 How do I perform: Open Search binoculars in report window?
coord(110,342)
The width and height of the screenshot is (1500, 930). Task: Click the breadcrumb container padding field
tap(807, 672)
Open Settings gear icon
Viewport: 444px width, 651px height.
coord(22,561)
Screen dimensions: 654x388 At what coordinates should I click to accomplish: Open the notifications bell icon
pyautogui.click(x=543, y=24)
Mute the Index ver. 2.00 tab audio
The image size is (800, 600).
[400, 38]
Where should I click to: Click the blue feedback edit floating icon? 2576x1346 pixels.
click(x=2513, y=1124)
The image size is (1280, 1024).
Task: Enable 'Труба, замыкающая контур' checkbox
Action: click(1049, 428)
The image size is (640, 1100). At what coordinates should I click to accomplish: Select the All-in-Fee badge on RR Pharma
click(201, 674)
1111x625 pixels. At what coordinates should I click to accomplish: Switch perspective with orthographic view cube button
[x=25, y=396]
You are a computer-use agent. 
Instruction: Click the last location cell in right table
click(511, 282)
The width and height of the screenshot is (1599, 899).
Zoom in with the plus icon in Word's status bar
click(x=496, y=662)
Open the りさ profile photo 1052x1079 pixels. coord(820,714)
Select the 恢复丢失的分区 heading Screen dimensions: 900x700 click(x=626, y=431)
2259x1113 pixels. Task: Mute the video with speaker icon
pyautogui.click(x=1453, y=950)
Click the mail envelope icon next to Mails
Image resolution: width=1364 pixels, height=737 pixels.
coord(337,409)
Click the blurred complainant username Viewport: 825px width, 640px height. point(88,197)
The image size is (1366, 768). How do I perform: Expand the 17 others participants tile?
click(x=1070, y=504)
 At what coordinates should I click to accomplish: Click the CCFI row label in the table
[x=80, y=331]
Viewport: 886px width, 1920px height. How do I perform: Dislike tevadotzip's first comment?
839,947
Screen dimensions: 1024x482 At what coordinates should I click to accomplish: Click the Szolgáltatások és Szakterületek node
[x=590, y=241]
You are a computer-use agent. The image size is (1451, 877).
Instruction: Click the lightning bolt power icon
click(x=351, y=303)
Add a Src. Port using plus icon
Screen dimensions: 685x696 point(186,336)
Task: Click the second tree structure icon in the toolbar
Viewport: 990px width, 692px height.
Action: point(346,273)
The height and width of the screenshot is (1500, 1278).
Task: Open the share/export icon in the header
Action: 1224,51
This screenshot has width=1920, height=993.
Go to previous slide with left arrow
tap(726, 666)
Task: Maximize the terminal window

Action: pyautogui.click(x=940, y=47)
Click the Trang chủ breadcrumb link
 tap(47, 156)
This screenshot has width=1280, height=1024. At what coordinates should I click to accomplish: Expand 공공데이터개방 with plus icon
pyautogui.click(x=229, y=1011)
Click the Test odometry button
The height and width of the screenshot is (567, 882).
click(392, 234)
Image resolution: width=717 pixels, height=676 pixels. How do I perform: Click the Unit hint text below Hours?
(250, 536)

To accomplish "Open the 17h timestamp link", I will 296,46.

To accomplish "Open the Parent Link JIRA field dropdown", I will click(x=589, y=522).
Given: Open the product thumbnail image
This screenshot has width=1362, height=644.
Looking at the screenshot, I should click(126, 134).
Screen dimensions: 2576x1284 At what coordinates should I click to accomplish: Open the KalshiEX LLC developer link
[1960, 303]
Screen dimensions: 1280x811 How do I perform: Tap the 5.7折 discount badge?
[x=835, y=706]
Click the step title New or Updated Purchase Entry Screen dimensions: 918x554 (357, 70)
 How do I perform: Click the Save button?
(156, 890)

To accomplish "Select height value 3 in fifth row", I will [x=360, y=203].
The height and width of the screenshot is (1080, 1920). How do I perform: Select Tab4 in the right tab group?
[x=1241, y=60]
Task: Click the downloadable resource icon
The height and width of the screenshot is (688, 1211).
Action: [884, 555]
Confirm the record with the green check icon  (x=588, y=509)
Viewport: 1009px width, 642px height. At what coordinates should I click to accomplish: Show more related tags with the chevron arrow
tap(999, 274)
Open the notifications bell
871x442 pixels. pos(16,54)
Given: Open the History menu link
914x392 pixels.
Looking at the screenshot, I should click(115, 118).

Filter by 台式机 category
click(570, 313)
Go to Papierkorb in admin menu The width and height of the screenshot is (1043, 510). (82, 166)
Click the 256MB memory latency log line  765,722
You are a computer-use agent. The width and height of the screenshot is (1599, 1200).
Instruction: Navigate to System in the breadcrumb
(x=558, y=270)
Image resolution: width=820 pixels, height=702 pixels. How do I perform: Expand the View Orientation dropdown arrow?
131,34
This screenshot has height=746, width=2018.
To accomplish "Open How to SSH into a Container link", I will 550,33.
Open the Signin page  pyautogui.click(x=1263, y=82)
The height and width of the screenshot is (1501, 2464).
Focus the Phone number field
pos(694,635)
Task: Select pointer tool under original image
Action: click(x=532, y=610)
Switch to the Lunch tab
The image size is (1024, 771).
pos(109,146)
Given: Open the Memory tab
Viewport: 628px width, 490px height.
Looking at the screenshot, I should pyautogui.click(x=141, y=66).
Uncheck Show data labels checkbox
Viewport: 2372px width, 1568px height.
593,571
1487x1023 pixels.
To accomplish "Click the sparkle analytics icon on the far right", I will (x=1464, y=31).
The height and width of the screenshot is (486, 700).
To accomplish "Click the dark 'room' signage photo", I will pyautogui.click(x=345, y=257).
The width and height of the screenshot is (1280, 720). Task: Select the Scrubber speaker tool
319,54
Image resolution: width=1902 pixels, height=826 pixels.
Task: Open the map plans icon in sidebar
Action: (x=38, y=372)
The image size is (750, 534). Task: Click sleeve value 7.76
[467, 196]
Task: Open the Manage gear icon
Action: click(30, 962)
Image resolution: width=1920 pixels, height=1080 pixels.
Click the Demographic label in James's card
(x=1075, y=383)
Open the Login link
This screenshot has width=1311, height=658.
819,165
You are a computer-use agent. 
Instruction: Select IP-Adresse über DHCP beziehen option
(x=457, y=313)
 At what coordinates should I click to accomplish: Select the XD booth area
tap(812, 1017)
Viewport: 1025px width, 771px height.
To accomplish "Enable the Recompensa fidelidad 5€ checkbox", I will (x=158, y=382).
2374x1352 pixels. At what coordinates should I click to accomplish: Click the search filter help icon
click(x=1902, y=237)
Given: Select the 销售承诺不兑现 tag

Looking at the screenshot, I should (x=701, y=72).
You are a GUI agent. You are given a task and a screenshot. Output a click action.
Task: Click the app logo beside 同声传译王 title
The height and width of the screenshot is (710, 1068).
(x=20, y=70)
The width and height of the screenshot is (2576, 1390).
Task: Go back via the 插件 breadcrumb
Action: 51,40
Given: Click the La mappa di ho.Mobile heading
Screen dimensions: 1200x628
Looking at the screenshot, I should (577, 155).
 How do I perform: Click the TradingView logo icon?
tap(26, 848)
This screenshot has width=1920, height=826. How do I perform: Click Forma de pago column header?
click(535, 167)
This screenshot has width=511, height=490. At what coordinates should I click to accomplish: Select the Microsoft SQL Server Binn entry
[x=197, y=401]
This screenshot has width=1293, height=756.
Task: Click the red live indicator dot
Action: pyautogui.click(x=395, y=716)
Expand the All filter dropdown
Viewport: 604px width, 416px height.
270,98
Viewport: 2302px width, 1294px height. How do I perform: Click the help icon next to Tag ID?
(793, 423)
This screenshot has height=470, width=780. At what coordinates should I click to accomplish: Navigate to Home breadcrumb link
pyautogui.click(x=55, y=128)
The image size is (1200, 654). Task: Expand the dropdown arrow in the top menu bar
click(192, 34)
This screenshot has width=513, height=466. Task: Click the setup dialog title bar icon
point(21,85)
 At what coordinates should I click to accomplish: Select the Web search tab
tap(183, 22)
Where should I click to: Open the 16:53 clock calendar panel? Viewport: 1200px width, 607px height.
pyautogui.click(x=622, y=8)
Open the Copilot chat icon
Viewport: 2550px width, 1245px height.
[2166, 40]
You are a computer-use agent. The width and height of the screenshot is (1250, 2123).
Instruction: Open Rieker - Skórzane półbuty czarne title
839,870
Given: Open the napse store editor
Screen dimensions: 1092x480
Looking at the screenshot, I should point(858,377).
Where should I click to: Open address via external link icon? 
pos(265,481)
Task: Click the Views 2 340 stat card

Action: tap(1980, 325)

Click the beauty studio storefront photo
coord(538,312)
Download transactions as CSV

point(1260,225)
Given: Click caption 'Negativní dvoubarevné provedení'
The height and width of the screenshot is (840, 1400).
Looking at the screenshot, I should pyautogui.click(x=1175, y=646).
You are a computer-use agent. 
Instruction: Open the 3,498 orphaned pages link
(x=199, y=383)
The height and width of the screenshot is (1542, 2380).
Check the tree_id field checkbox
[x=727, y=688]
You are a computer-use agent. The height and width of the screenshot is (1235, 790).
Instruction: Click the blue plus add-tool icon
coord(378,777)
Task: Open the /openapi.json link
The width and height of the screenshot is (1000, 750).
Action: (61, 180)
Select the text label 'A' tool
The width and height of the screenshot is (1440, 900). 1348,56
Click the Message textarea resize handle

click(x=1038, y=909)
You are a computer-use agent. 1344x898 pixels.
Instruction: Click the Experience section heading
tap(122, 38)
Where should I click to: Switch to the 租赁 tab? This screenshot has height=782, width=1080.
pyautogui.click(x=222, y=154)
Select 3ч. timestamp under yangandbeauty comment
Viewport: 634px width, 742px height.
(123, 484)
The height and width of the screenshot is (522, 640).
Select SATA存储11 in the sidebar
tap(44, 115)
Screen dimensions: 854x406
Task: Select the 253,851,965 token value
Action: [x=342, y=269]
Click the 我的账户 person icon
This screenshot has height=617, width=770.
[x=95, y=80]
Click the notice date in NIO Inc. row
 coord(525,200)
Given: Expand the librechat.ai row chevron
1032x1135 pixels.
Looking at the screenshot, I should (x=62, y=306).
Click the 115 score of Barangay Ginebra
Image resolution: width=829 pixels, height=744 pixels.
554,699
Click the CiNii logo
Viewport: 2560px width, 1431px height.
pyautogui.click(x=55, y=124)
-------------------------
**AIM OF THE EXERCISE**: Rewrite the records from the line containing "You are a computer-use agent. The image" through the line containing "tap(47, 156)", switching "toolbar" to "menu bar" and leaving everything else unchanged.

**EXERCISE RESULT**:
You are a computer-use agent. The image size is (1451, 877).
Instruction: Click the lightning bolt power icon
click(x=351, y=303)
Add a Src. Port using plus icon
Screen dimensions: 685x696 point(186,336)
Task: Click the second tree structure icon in the menu bar
Viewport: 990px width, 692px height.
Action: point(346,273)
The height and width of the screenshot is (1500, 1278).
Task: Open the share/export icon in the header
Action: 1224,51
This screenshot has width=1920, height=993.
Go to previous slide with left arrow
tap(726, 666)
Task: Maximize the terminal window

Action: pyautogui.click(x=940, y=47)
Click the Trang chủ breadcrumb link
 tap(47, 156)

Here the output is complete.